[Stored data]

__________

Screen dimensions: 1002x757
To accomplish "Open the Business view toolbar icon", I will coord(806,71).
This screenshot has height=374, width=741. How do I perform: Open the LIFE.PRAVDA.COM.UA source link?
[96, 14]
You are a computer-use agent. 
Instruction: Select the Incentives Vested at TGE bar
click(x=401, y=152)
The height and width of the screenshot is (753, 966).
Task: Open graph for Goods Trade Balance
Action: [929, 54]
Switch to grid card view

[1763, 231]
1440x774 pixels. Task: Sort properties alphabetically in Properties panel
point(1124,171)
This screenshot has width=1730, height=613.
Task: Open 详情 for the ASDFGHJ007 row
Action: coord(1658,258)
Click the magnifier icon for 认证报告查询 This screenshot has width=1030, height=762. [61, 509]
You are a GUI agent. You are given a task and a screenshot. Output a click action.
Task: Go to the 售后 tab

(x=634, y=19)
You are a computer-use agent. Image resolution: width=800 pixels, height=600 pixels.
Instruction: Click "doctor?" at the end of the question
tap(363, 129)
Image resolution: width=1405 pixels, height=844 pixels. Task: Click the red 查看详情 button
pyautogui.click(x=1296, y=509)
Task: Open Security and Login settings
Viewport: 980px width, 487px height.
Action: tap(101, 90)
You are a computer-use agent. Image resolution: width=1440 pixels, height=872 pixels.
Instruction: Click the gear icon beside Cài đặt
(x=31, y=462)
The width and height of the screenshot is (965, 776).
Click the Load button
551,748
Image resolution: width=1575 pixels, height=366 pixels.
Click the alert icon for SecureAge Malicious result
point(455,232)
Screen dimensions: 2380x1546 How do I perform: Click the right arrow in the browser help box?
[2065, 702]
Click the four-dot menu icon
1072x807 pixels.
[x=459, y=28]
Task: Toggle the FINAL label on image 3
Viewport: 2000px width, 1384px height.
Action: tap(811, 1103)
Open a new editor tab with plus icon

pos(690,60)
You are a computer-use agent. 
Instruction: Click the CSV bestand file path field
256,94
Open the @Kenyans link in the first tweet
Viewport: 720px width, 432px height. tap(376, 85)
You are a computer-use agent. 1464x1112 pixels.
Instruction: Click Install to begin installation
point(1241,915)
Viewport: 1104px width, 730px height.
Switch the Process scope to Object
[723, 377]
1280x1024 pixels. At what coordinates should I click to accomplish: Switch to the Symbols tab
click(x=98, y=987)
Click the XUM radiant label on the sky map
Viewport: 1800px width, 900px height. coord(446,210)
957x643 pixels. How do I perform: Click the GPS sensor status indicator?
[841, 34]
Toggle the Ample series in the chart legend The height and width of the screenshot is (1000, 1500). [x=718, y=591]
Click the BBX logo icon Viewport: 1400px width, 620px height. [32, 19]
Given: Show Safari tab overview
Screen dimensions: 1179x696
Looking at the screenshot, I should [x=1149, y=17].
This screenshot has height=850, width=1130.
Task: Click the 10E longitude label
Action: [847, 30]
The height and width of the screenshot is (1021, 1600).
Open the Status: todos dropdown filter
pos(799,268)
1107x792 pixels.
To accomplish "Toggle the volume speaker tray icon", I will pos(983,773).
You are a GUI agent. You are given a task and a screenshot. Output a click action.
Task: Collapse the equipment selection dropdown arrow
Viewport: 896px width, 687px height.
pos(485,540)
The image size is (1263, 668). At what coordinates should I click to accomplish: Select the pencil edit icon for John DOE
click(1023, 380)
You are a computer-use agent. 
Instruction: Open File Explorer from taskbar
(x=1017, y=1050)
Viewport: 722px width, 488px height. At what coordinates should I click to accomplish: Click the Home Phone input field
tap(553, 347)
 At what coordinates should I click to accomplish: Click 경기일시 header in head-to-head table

__________

## Written request
Update the records above so that every "Instruction" becomes "Command", and keep everything else the same.

## Reply to the exercise
Screen dimensions: 1002x757
To accomplish "Open the Business view toolbar icon", I will coord(806,71).
This screenshot has height=374, width=741. How do I perform: Open the LIFE.PRAVDA.COM.UA source link?
[96, 14]
You are a computer-use agent. 
Command: Select the Incentives Vested at TGE bar
click(x=401, y=152)
The height and width of the screenshot is (753, 966).
Task: Open graph for Goods Trade Balance
Action: [929, 54]
Switch to grid card view

[1763, 231]
1440x774 pixels. Task: Sort properties alphabetically in Properties panel
point(1124,171)
This screenshot has width=1730, height=613.
Task: Open 详情 for the ASDFGHJ007 row
Action: coord(1658,258)
Click the magnifier icon for 认证报告查询 This screenshot has width=1030, height=762. [61, 509]
You are a GUI agent. You are given a task and a screenshot. Output a click action.
Task: Go to the 售后 tab

(x=634, y=19)
You are a computer-use agent. Image resolution: width=800 pixels, height=600 pixels.
Command: Click "doctor?" at the end of the question
tap(363, 129)
Image resolution: width=1405 pixels, height=844 pixels. Task: Click the red 查看详情 button
pyautogui.click(x=1296, y=509)
Task: Open Security and Login settings
Viewport: 980px width, 487px height.
Action: tap(101, 90)
You are a computer-use agent. Image resolution: width=1440 pixels, height=872 pixels.
Command: Click the gear icon beside Cài đặt
(x=31, y=462)
The width and height of the screenshot is (965, 776).
Click the Load button
551,748
Image resolution: width=1575 pixels, height=366 pixels.
Click the alert icon for SecureAge Malicious result
point(455,232)
Screen dimensions: 2380x1546 How do I perform: Click the right arrow in the browser help box?
[2065, 702]
Click the four-dot menu icon
1072x807 pixels.
[x=459, y=28]
Task: Toggle the FINAL label on image 3
Viewport: 2000px width, 1384px height.
Action: tap(811, 1103)
Open a new editor tab with plus icon

pos(690,60)
You are a computer-use agent. 
Command: Click the CSV bestand file path field
256,94
Open the @Kenyans link in the first tweet
Viewport: 720px width, 432px height. tap(376, 85)
You are a computer-use agent. 1464x1112 pixels.
Command: Click Install to begin installation
point(1241,915)
Viewport: 1104px width, 730px height.
Switch the Process scope to Object
[723, 377]
1280x1024 pixels. At what coordinates should I click to accomplish: Switch to the Symbols tab
click(x=98, y=987)
Click the XUM radiant label on the sky map
Viewport: 1800px width, 900px height. coord(446,210)
957x643 pixels. How do I perform: Click the GPS sensor status indicator?
[841, 34]
Toggle the Ample series in the chart legend The height and width of the screenshot is (1000, 1500). [x=718, y=591]
Click the BBX logo icon Viewport: 1400px width, 620px height. [32, 19]
Given: Show Safari tab overview
Screen dimensions: 1179x696
Looking at the screenshot, I should [x=1149, y=17].
This screenshot has height=850, width=1130.
Task: Click the 10E longitude label
Action: [847, 30]
The height and width of the screenshot is (1021, 1600).
Open the Status: todos dropdown filter
pos(799,268)
1107x792 pixels.
To accomplish "Toggle the volume speaker tray icon", I will pos(983,773).
You are a GUI agent. You are given a task and a screenshot. Output a click action.
Task: Collapse the equipment selection dropdown arrow
Viewport: 896px width, 687px height.
pos(485,540)
The image size is (1263, 668). At what coordinates should I click to accomplish: Select the pencil edit icon for John DOE
click(1023, 380)
You are a computer-use agent. 
Command: Open File Explorer from taskbar
(x=1017, y=1050)
Viewport: 722px width, 488px height. At what coordinates should I click to accomplish: Click the Home Phone input field
tap(553, 347)
 At what coordinates should I click to accomplish: Click 경기일시 header in head-to-head table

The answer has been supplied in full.